▸ What the task requires
Copy everything from "Stephanie Tolnai, Esq. (499, 1740)" down to "Protecting Workers (293, 1898)" from the records below, substituting "Get in Touch" for "Contact Us" and leaving the rest untouched.

(Entries on locating words and elements)
/---
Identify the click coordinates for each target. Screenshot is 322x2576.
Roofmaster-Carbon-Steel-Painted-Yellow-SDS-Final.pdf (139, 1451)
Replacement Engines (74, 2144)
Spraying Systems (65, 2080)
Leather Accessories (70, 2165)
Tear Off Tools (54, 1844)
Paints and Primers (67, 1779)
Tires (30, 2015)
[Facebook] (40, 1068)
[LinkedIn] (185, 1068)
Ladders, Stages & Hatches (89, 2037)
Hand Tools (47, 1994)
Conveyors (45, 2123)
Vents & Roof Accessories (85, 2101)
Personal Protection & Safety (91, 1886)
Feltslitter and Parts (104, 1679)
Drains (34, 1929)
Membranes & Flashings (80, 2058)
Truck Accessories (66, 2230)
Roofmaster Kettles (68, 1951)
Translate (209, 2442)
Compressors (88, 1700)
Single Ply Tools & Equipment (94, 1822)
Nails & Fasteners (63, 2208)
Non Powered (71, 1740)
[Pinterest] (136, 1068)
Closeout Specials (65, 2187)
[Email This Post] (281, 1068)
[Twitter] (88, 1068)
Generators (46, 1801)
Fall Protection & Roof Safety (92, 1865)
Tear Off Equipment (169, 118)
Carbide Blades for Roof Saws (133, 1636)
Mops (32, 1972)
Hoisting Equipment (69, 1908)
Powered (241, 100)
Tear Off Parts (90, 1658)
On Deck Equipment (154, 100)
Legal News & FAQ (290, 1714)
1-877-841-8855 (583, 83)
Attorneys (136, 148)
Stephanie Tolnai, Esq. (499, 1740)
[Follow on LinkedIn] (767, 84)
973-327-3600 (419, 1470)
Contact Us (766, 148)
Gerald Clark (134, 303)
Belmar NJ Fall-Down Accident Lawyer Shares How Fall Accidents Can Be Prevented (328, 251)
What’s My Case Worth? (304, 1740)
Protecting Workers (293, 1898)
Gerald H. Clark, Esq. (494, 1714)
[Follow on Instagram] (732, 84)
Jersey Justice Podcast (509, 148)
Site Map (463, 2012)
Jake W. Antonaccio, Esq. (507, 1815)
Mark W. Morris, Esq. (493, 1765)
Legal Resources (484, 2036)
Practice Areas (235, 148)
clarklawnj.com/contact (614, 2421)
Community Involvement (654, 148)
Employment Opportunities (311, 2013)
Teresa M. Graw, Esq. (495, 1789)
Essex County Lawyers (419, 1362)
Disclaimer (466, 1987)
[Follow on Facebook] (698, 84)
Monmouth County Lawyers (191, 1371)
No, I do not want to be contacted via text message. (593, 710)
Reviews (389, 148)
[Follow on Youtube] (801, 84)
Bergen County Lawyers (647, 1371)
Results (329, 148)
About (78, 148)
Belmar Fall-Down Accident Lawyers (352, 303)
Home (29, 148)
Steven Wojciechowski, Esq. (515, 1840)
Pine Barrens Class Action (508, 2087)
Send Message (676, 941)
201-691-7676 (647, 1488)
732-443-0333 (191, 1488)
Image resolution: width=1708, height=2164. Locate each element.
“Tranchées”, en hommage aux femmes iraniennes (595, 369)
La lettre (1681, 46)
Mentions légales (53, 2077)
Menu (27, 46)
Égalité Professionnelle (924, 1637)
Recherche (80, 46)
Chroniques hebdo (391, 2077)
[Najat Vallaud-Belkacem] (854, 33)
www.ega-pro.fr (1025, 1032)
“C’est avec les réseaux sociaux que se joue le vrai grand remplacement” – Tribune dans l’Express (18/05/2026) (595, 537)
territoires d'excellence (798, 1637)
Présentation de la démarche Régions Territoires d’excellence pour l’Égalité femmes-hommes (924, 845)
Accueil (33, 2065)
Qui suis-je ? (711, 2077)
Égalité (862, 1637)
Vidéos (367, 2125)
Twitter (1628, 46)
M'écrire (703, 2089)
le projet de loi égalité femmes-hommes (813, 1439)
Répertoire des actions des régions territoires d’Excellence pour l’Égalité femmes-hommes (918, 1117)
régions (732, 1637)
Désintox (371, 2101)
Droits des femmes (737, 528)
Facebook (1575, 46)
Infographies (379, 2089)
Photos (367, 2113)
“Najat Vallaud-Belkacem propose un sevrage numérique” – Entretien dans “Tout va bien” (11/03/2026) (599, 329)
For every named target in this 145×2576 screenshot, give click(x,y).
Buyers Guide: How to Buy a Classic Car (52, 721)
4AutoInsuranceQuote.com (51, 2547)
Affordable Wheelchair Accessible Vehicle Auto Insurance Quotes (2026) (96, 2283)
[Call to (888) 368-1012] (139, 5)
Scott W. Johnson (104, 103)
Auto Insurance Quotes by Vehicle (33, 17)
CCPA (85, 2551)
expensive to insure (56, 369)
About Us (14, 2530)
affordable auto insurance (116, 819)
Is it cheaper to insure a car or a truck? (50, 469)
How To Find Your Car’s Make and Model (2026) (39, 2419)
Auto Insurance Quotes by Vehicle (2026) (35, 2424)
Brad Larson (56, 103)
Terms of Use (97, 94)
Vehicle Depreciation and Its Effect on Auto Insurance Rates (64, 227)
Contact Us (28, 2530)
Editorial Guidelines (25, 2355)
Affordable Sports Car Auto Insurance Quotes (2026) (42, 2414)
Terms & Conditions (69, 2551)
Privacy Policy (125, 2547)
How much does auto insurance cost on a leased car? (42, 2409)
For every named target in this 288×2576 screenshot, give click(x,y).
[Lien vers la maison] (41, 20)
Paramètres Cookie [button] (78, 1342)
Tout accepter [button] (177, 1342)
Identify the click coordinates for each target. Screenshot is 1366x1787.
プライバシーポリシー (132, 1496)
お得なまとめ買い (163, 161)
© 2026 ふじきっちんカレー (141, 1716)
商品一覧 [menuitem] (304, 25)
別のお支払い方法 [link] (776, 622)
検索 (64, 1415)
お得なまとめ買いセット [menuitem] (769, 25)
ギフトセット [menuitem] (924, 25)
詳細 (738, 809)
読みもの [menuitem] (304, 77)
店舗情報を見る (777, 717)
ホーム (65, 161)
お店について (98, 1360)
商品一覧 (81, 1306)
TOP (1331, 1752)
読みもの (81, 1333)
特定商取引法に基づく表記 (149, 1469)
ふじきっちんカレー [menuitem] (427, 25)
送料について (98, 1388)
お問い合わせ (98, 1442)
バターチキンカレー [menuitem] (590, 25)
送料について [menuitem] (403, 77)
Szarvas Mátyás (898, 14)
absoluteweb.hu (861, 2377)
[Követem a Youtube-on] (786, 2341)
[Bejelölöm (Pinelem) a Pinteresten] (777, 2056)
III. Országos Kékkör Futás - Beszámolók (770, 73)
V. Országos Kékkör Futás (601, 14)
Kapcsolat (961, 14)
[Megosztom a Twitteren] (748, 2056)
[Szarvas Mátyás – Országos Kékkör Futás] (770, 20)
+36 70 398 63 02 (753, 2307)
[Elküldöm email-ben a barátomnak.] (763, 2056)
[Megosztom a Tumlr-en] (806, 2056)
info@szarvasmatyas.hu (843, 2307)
\---
▸ Full output
Stephanie Tolnai, Esq. (499, 1740)
[Follow on LinkedIn] (767, 84)
973-327-3600 (419, 1470)
Get in Touch (766, 148)
Gerald Clark (134, 303)
Belmar NJ Fall-Down Accident Lawyer Shares How Fall Accidents Can Be Prevented (328, 251)
What’s My Case Worth? (304, 1740)
Protecting Workers (293, 1898)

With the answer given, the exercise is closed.